Governor Gavin Newsom noted that judges must rule on certain CEQA challenges within 270 days under a streamlining tool.

California Governor Gavin Newsom on Tuesday praised a judge’s decision that denied a move to stop the Sites Reservoir project based on state environmental law, pointing to a streamlined legal process that led to the quick ruling.

Conservation groups had sued over the proposed reservoir, some 80 miles northwest of Sacramento, arguing that it would threaten fish and increase greenhouse gas pollution. They said the reservoir would divert water from the Sacramento River system, which has salmon and steelhead fish.

The groups had argued that the Yolo County Superior Court judge in the case should determine the certification of the final impact report and project approval were invalid, as they didn’t meet the requirements of the California Environmental Quality Act, or CEQA.

Judge Samuel T. McAdam ruled in favor of the Sites Project Authority on Friday.

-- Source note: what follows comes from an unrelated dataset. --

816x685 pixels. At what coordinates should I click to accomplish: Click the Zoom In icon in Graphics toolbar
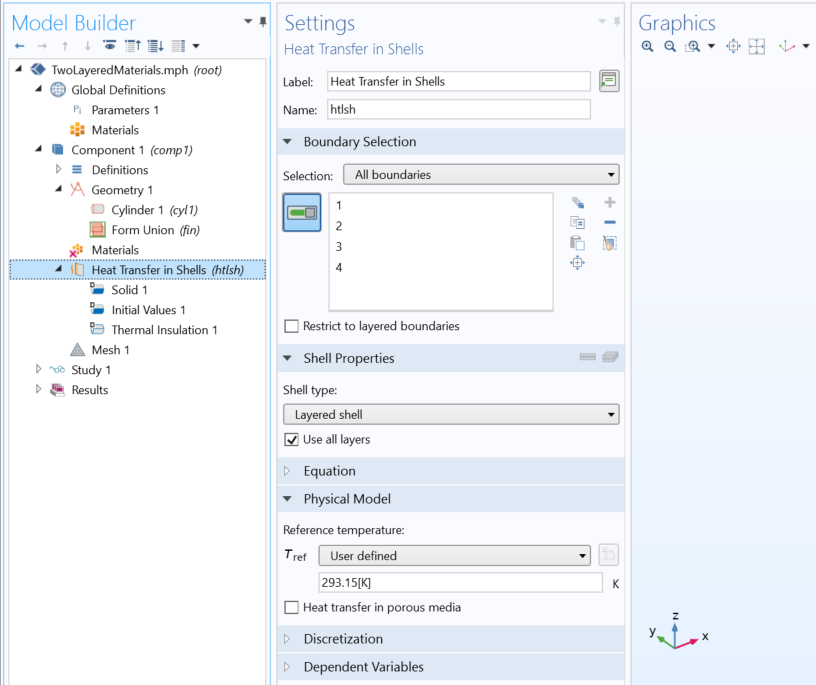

“California needs more water storage, and we have no time to waste — projects like the Sites Reservoir will capture rain and snow runoff to supply millions of homes with clean drinking water,” Newsom said in a statement. “We’re approaching this work with urgency, everything from water storage to clean energy and transportation projects.”

Newsom also pointed to a project streamlining tool he used which requires judges to rule on CEQA challenges within 270 days, when feasible. McAdam issued his ruling in under 150 days.